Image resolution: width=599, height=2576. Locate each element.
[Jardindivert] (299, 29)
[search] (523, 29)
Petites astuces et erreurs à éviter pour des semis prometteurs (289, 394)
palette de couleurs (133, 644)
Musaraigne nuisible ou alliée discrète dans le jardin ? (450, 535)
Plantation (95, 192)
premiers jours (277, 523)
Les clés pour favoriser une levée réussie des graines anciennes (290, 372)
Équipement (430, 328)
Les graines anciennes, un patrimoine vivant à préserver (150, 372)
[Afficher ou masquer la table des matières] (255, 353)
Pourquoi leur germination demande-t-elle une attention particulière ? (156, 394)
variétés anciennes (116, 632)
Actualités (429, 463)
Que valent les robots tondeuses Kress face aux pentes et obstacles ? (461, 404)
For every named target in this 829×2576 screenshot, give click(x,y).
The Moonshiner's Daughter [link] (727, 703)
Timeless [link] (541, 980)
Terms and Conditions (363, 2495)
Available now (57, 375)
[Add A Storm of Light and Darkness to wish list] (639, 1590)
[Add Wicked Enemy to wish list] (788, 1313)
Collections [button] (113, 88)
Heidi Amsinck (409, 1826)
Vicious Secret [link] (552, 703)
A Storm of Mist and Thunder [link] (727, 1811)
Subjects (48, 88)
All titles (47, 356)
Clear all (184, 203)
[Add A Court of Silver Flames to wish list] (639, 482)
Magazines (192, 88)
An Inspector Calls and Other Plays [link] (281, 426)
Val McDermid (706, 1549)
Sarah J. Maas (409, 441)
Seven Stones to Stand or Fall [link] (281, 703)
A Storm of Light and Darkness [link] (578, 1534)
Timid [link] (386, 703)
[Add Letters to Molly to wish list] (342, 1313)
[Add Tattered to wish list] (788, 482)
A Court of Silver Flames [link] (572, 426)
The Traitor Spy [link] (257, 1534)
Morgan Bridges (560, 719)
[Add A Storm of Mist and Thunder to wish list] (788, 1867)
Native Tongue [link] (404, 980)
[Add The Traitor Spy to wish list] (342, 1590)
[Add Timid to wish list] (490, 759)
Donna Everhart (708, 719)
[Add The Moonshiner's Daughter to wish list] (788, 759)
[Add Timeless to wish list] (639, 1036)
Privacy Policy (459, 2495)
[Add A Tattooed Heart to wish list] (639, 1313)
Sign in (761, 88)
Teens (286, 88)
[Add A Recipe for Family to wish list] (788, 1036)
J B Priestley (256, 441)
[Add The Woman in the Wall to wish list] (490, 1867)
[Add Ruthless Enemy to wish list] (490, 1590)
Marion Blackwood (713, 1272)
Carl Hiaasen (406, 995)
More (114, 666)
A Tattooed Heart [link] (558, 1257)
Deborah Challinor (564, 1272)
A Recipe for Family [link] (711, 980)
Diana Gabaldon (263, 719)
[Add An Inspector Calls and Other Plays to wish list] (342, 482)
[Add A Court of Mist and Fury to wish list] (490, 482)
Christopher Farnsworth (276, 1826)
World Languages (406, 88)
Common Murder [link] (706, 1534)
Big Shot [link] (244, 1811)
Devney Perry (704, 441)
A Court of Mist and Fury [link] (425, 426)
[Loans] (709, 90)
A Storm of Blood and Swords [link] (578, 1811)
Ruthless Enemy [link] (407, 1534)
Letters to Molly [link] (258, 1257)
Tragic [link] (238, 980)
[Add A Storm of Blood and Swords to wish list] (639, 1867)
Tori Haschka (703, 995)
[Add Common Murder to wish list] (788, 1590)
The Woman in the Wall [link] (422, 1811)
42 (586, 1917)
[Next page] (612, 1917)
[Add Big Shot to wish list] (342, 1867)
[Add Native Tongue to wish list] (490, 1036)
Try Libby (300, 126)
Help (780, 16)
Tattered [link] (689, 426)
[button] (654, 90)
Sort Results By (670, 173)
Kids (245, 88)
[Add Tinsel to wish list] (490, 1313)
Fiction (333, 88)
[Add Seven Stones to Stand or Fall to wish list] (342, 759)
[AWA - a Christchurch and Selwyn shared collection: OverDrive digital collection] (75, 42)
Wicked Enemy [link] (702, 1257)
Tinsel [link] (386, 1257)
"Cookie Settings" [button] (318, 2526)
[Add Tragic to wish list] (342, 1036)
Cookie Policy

**AIM OF THE TASK**
If a line in the data above includes the string "Family", copy it.

**ANSWER AREA**
[Add A Recipe for Family to wish list] (788, 1036)
A Recipe for Family [link] (711, 980)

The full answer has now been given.